DEBKA-Net-Weekly’s military experts stress that the only other Middle East deal comparable to the US-Syrian border cooperation pact is the one governing traffic across the Jordan River boundary between Israel and Hashemite Kingdom. That accord, which seals the border to terrorist infiltration with great efficiency, provided the basic model for the provisions outlined in Washington’s agreement with the Syrians. Nonetheless, the new pact leaves key questions unanswered:


 


What if Assad is shamming again


 




  1. The Americans accepted the Syrian argument that a new patrol road is necessary along the Iraqi frontier, where large areas have been inaccessible to vehicles. But they strongly suspect that the project, which Syrian construction companies will need at least seven to nine months to complete, may be a delaying tactic that would push back to early summer 2005 the start of operations to seal the border. For that reason, Washington demanded that patrols begin immediately in areas that are currently accessible.


  2. The orders Damascus issues to its officers and troops in the border zones, and how far they cooperate with US forces, will tell Washington whether Assad is truly committed to diplomatic and military teamwork along the US-Syrian-Egyptian-Israeli axis.


  3. According to DEBKA-Net-Weekly’s intelligence and military sources, US intelligence has identified 35 armed terrorist and guerrilla groups currently active in Iraq. More than half have links in Syria. Even if US-Syrian cooperation takes off satisfactorily along the Iraqi frontier, what about the terror-masters orchestrating from inside Syria the lawlessness targeting its neighbors, like the Hizballah and al Qaeda? What does Damascus propose to do about Arab border tribes which have made their living for centuries by smuggling goods across the borders of Syria, Iraq, Jordan and Saudi Arabia? Last but not least, what is to be done with the Iraqi Baath party elite who have made Syria their home and whom the Assad regime shows no inclination to throw out.

Hizballah operatives come and go at will through the Syrian-Iraqi border region, as do al Qaeda members. But our counter-terrorism experts report al Qaeda has begun to scent a change in the air between Damascus and Washington. Syria-based operatives and birds of passage have consequently been advised to stay away from Syrian military intelligence and work only with the clerics appearing on a special list that has been distributed.


Syria also has taken small steps against the thousands of former Iraqi Baath officials who live in major cities, such as Damascus and Aleppo, and work out of the border towns of al Azor and Abu Kamal, to oversee the transfer of funds and weapons to guerrilla cells in Iraq. According to DEBKA-Net-Weekly sources, an order has gone out to these Baath overseers to report to local Syrian military intelligence commanders. In one such “friendly” meeting, a Baath official was asked to keep a journal of his daily activities and contacts. It need not be presented as a daily report, but a monthly summary delivered to military intelligence offices would be greatly appreciated. That is the sum of Syrian demands of its Iraqi guests.

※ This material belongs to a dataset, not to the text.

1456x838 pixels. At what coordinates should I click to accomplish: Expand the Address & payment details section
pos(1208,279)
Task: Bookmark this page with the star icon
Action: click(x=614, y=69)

A more intractable problem is posed by the Arab smuggler-tribes divided into tight clan-gangs who consider themselves he sole legitimate authority in the border districts. They were treated with respect and caution by the Iraqi and Syrian armies even during the Saddam Hussein period. Both used them for special missions such as smuggling oil and weapons as did Western and Eastern European intelligence agencies – the Russians in particular.


A tribal gang may consist of from 10 to 20 members to hundreds of fighting men. They will not willingly cede control of their stamping grounds to the Americans or the Syrians. It is anyone’s guess whether the Syrian border units working in harness with US units in Iraq will be prepared to get into fights with these tribal gangs on orders from Damascus.

It would not take much to stir these fierce border people who are familiar with every inch of the terrain into opening up a fresh guerrilla front against US forces deployed on the Iraqi side of the frontier.